Letter from CCHF's President

What if the Supreme Court rules Obamacare constitutional? That's the question a legislator asked me during my testimony against the State of Minnesota enacting any law to create a government health insurance "exchange." I reminded him that Daniel Webster once said that decisions of constitutionality should not be left in the hands of six men in black robes.

Well I looked up the quote again and discovered that it was not Webster who said it. It was U.S. Senator John Taylor writing in the Virginia Resolve of 1798.

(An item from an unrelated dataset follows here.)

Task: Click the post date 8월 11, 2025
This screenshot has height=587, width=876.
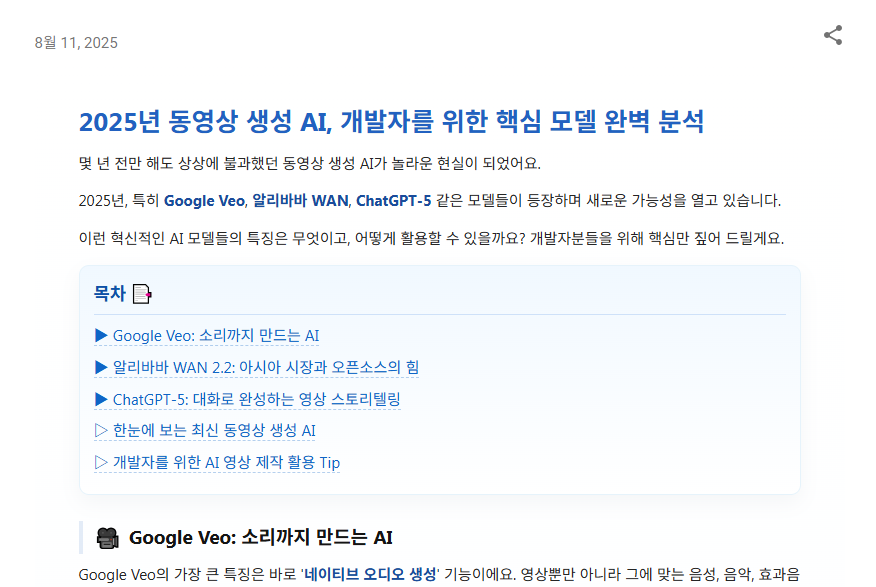Action: (76, 42)
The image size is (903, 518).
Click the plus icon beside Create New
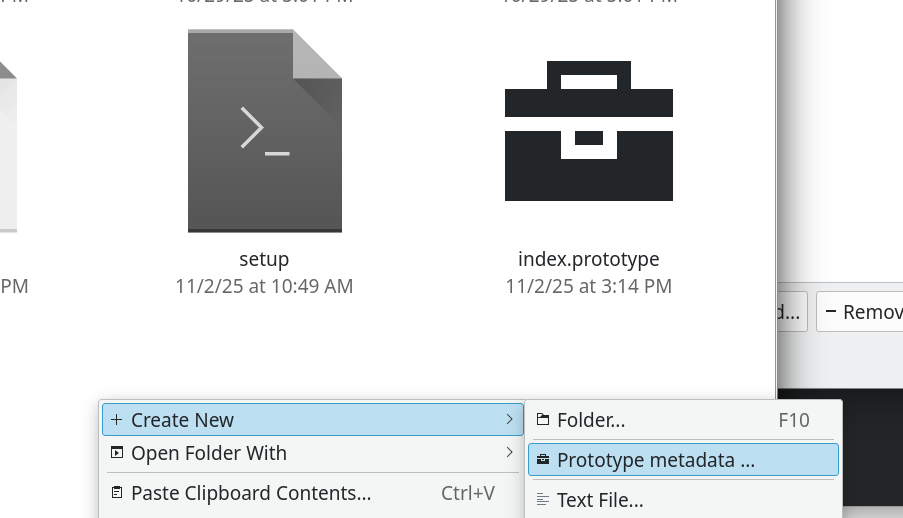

Specifically, Taylor wrote, "Being an essential principle for preserving theoretical liberty, used by the Federal constitution, it never could have designed to destroy it, by investing five or six men, installed for life, with a power of regulating the constitutional rights of all political departments [State and Federal governments], or at least of the most important."

Newt Gingrich says, "The constitutional judgments of the president and Congress are entitled to as much respect as those of the Court." And Thomas Jefferson stated in 1798, "The government created by this compact [the Constitution] was not made the exclusive or final judge of the extent of the powers delegated to itself, since that would have made its discretion, and not the Constitution, the measure of its powers..."

I also summarized for the legislator and the rest of the committee members what Virginia's Attorney General, Ken Cuccinelli recently told POLITICO Pro (3/12/12). Mr. Cuccinelli suggested states could obstruct implementation by simply refusing to lift a finger to implement the law. He said, "It would be contrary to the law, yes [but] it's not like there's criminal penalties out there. It becomes a power struggle." In my testimony, I called it "a standoff."

In fact, South Dakota is already defying the federal law. They have issued regulations that directly violate the Obamacare ban on denying coverage to children with pre-existing conditions.

So far the U.S. Army hasn't been called in.

In response to the legislator's question, I also testified that if the Supreme Court rules the federal health care reform law to be constitutional, it will be a very interesting time in the history of our country. As you might imagine, that is an understatement.